ミズエ : Grayson Perry/UKですね。
●なるほど。では、最近のライブなどでおもしろいエピソードなどありましたらお聞かせください。
サダカズ:リハーサル中にミキサーから煙が!
●それはヤバいですね…(笑)
エリ : 5人編成になって初めて出演した、7月の「神戸ZINK」でのイベントが印象的でした。会場が広くてのびのび演奏できましたし、卓球台があったので、ライブ後はみんなで遊びました。すごく盛り上がりましたよ。
●Art Yardは神戸ZINKはちょうど8ottoの夏のイベントに映像で参加したのですが、sk8のランプがあったりとても雰囲気があるところですよね。
ミズエ : あと、前回のレコーディングの際にまさやんがコーラをスタジオ内でダバーッってこぼしたのを機に、スタジオのお兄さんと打ち解けられたことですね。
マサヤ : ライブ前の空き時間にみんなでぶらぶらしている時に、突然エリさんがコーラスの練習がしたいと言い出したので、人通りの多い商店街を歩きながら小声で練習しました。異様な光景でした。
●(笑)でもなんとなく分かるような気がします。ではthe circletsがこれから挑戦してみたいことや、コラボレーションしてみたい事などはありますか?音楽以外のカルチャーともマッチしそうな雰囲気を持っていると思うのですが?
マサヤ : そうですか?でも今は音楽だけで手一杯ですね・・・。

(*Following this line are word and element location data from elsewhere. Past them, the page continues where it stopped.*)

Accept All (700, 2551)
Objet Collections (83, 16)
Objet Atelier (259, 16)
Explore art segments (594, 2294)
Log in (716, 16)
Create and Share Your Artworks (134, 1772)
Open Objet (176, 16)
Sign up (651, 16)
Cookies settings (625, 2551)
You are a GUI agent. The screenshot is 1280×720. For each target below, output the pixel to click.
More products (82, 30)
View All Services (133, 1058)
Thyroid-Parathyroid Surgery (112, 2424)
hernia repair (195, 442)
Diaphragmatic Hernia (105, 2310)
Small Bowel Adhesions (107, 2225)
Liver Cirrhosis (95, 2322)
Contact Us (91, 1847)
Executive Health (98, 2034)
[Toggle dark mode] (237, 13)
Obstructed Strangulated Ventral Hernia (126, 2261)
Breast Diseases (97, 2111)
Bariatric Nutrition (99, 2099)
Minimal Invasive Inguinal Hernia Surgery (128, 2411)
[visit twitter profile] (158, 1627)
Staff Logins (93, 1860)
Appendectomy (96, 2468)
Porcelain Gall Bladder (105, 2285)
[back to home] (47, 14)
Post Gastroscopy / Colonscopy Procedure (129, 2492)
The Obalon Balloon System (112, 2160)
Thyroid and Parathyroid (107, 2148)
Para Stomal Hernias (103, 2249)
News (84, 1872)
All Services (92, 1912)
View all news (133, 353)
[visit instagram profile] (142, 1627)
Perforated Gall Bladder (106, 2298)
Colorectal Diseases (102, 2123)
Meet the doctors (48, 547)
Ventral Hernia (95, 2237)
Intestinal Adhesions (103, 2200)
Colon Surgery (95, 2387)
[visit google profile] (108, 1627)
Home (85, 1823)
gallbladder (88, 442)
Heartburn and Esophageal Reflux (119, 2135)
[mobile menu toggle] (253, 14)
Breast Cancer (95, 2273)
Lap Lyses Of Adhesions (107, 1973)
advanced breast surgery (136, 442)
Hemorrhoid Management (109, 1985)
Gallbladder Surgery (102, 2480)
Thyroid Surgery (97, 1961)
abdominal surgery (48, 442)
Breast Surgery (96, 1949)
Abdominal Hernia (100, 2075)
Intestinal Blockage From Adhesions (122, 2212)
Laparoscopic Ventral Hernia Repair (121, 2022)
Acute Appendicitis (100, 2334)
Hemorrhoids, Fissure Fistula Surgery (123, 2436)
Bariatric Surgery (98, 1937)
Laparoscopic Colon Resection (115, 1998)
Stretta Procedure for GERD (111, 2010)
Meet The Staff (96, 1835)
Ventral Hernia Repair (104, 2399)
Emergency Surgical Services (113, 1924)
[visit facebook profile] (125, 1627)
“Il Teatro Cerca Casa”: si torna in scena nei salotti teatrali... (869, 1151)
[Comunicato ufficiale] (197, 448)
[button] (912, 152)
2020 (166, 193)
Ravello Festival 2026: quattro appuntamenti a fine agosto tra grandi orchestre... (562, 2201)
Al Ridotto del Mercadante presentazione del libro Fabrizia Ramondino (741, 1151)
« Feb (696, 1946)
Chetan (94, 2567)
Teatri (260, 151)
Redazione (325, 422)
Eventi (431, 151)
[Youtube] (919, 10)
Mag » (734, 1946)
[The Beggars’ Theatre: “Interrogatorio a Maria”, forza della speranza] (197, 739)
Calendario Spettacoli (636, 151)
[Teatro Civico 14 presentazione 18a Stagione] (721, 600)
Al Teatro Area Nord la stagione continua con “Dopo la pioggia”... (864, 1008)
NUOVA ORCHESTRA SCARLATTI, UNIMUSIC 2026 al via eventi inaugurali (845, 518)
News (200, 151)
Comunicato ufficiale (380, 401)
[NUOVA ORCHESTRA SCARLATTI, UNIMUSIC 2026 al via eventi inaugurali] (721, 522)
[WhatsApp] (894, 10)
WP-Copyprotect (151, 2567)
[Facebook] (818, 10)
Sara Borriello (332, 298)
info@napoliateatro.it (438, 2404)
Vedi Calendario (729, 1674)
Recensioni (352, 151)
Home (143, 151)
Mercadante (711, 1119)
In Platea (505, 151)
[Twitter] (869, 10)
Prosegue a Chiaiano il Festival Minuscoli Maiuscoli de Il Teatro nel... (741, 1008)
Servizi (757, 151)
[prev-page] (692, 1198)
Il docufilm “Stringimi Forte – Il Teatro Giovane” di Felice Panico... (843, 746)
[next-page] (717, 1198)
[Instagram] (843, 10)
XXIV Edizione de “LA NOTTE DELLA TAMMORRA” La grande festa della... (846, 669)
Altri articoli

次の音源が完成したらイベントをしたいと思っているので、その時には何か面白いことをしたいな、と漠然と考えています。
ミズエ : 海外でライブやりたいです。お客さんの反応を見てみたい。
●では最後に、Art Yard informerの読者にメッセージをお願いします。
サダカズ:あまり頻繁にはしていませんが、是非ライブなどに遊びにきて欲しいです。
マサヤ : インタビューを読んで下さってありがとうございました。